> Exercise goal: Reproduce the text lines of each of the following entries verbatim, leaving out the pictures.

++++++

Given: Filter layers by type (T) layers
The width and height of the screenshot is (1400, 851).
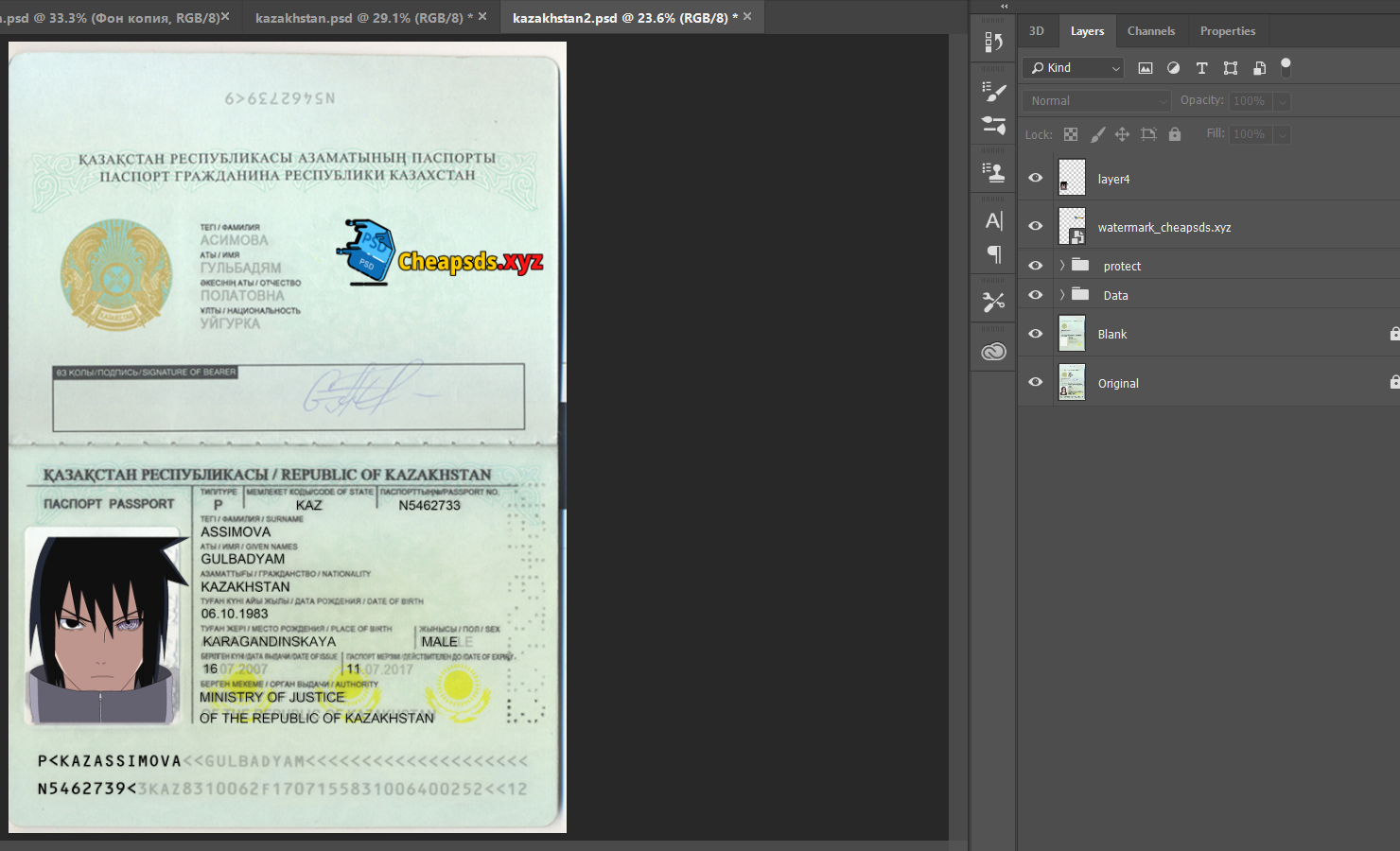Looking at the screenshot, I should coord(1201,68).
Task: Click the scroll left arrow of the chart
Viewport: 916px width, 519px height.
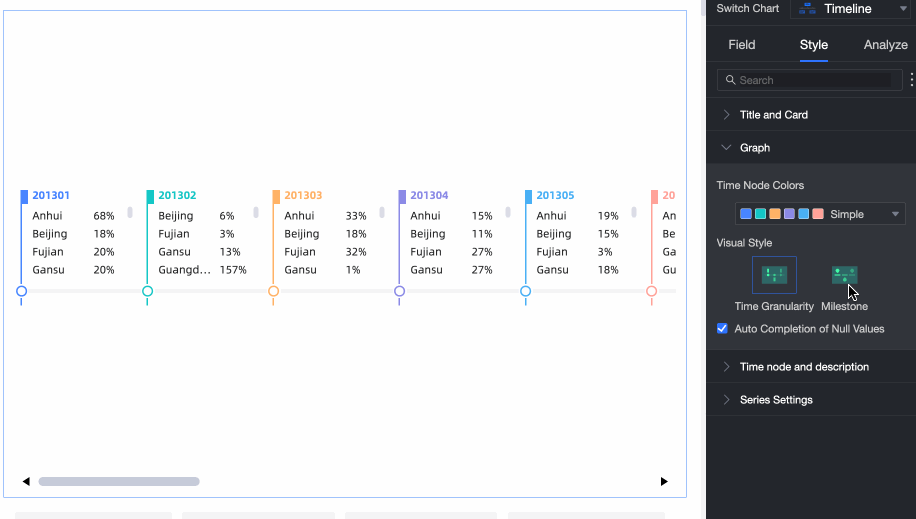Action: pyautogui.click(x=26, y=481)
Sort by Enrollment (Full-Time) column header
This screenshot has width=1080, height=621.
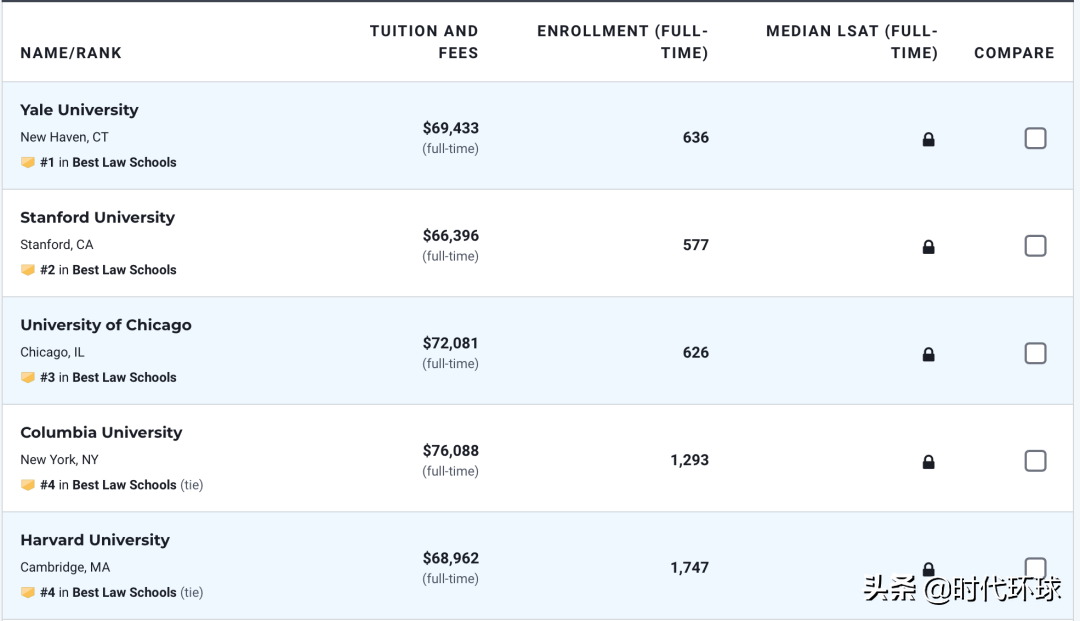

++++++

> Task output:
Given: Filter layers by type (T) layers
The width and height of the screenshot is (1400, 851).
Looking at the screenshot, I should coord(1201,68).
Task: Click the scroll left arrow of the chart
Viewport: 916px width, 519px height.
Action: pyautogui.click(x=26, y=481)
Sort by Enrollment (Full-Time) column header
This screenshot has width=1080, height=621.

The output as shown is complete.